Как истолкование (смысл) безначально и бесконечно (они, говоря иначе, всегда «уже есть»), так и целое не просто замкнуто и осмысленно, но всеобъемлюще. Книга — метафора не только целого, но и всего (отсюда параллельная проблематике первоначал проблематика первоэлементов — букв, звуков, знаков как неделимых единиц, атомов смысла, вместе с тем парадоксально, апорийно сохраняющих всеохватывающий характер, устраняя, упраздняя этим историю и язык-речь как движение, длительность, последовательность; деление целого на части, вычленение элементов, а затем их обобщение и формализация — стадии интеллектуальной обработки исходного чувственного материала, абстрагирования представлений, то есть процесса, этапы и операции которого здесь кодируются условными письменными, алфавитными знаками, обеспечивающими перевод/перенос смысла и его новое синтезирование в восприятии)[125].

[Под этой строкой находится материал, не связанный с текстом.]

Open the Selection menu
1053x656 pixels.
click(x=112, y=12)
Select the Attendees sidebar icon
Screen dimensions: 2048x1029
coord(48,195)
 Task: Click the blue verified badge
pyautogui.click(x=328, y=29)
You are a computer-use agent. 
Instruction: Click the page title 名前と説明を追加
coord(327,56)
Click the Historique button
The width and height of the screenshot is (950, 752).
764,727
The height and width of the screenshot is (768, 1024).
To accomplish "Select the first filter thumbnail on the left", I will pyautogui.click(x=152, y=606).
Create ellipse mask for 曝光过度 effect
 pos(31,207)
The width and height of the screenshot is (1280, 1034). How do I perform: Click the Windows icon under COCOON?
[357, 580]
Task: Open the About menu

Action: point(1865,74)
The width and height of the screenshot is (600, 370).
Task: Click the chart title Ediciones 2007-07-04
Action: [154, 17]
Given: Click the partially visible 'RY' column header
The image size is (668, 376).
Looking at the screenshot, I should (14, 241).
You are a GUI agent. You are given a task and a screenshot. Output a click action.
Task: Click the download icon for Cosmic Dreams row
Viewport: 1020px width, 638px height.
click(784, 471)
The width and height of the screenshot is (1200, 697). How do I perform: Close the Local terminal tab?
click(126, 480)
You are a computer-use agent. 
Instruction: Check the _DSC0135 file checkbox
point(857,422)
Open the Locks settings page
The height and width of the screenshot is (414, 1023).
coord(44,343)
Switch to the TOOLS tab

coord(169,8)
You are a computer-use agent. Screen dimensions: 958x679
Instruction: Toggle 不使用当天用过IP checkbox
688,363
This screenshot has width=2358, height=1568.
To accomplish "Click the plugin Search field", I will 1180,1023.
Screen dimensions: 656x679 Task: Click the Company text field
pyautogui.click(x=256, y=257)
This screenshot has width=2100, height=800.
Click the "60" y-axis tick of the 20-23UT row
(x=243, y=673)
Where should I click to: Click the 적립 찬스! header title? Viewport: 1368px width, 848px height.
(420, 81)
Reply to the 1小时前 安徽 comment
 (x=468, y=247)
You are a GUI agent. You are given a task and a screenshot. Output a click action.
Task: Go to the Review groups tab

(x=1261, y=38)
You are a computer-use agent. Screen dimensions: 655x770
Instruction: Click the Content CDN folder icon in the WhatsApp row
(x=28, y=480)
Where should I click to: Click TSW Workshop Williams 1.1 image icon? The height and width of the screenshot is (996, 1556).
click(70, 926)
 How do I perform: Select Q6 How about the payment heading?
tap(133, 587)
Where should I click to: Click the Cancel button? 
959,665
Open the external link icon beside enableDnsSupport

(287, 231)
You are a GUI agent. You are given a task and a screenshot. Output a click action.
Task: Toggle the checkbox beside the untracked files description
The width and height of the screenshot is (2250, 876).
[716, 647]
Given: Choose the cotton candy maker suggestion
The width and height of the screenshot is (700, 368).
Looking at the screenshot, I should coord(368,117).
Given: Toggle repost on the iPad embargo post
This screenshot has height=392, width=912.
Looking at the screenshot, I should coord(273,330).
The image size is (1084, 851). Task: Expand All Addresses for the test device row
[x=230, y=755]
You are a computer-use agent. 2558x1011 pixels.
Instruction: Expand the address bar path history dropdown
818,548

Иными словами, книга и ее метонимические заместители, фрагменты (цитаты), символы (знак, буква) — это метафоры ценности (ценности книги как парадигматического образа смысла, субъективного смыслополагания — воли субъекта к смыслу, к его форме и пониманию — как самодостаточной ценности), поскольку ценность — и целостность — в пределе вмещают всё, вместе с тем исключая (опять-таки — всё) иное. Абсолют, точнее — проблема абсолюта, абсолют как проблема, включая «абсолютную книгу», — это достояние книжной культуры, культуры, устроенной как книга, по ее образу и образцу. (Так же как «неведомый шедевр», образ невозможного или разрушенного совершенства, перепутанной, распавшейся книги или библиотеки — противоположный полюс, обратная сторона мёбиусова пространства письменной, книжной культуры, в которой он противостоит символу «нерукотворной книги», несотворенного совершенства.) Ср., кроме того, сакральную в своих истоках символику «сокровенной» и «отреченной» книги в противоположность книге «явленной» и «истинной»: в последнем случае она явлена именно потому, что истинна (явленное, зримое в этих случаях, как в классической традиции европейской мысли, равнозначно существующему и сущему); в первом, напротив, она как раз в силу своей истинности скрыта, оклеветана или даже уничтожена (истинное здесь, как в герметических или гностических учениях, равнозначно тайному, а явное, общедоступное, напротив, неподлинно).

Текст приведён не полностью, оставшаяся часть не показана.